* [Task data]:

# # # # # # #

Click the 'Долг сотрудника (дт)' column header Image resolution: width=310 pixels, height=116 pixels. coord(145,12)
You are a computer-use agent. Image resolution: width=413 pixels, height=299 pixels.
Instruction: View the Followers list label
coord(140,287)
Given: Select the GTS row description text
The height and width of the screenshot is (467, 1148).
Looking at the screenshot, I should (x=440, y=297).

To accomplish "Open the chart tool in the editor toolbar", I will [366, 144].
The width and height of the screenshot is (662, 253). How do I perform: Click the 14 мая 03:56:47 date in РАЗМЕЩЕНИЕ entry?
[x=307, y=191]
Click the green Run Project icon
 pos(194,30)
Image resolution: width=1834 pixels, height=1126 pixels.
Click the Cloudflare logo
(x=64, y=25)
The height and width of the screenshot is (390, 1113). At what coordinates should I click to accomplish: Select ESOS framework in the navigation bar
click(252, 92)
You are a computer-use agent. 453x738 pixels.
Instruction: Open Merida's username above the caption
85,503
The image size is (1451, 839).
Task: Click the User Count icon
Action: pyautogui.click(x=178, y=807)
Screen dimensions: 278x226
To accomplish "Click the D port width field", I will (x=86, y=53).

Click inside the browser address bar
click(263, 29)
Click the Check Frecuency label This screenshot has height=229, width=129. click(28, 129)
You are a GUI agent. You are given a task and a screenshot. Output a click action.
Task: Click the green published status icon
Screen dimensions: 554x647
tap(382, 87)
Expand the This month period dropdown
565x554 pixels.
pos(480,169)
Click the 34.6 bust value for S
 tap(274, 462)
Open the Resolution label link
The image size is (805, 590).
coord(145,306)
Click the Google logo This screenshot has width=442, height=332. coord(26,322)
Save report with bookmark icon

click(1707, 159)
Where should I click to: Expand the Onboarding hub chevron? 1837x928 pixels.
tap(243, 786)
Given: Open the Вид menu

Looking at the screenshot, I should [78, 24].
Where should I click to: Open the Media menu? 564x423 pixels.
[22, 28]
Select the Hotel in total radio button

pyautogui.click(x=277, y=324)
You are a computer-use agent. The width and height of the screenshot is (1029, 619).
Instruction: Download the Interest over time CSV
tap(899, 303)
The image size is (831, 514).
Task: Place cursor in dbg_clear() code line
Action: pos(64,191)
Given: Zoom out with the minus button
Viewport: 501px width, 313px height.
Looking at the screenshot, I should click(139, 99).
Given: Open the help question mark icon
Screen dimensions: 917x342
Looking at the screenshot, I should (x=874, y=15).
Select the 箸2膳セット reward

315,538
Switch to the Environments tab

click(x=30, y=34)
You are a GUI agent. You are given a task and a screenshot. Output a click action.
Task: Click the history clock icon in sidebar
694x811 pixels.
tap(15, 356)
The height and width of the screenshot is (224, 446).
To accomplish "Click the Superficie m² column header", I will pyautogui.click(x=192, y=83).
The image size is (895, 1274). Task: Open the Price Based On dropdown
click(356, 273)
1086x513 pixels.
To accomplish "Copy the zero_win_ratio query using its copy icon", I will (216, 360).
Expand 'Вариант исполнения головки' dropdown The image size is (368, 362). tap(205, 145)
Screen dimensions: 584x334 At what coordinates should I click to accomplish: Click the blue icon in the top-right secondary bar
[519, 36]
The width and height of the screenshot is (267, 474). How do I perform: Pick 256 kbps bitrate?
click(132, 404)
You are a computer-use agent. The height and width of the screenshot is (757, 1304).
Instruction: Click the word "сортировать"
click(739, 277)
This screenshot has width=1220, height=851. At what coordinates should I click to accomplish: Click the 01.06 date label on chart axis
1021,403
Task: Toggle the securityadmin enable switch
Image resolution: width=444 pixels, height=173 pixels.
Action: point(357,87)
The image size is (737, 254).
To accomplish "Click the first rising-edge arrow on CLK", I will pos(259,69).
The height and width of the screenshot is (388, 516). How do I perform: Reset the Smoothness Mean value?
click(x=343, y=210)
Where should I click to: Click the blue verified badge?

# # # # # # #

* [Work to complete]: Return every line in the records that includes the string "computer".

* [Result for this exercise]:
You are a computer-use agent. Image resolution: width=413 pixels, height=299 pixels.
You are a computer-use agent. 453x738 pixels.
You are a computer-use agent. The width and height of the screenshot is (1029, 619).
You are a computer-use agent. The height and width of the screenshot is (757, 1304).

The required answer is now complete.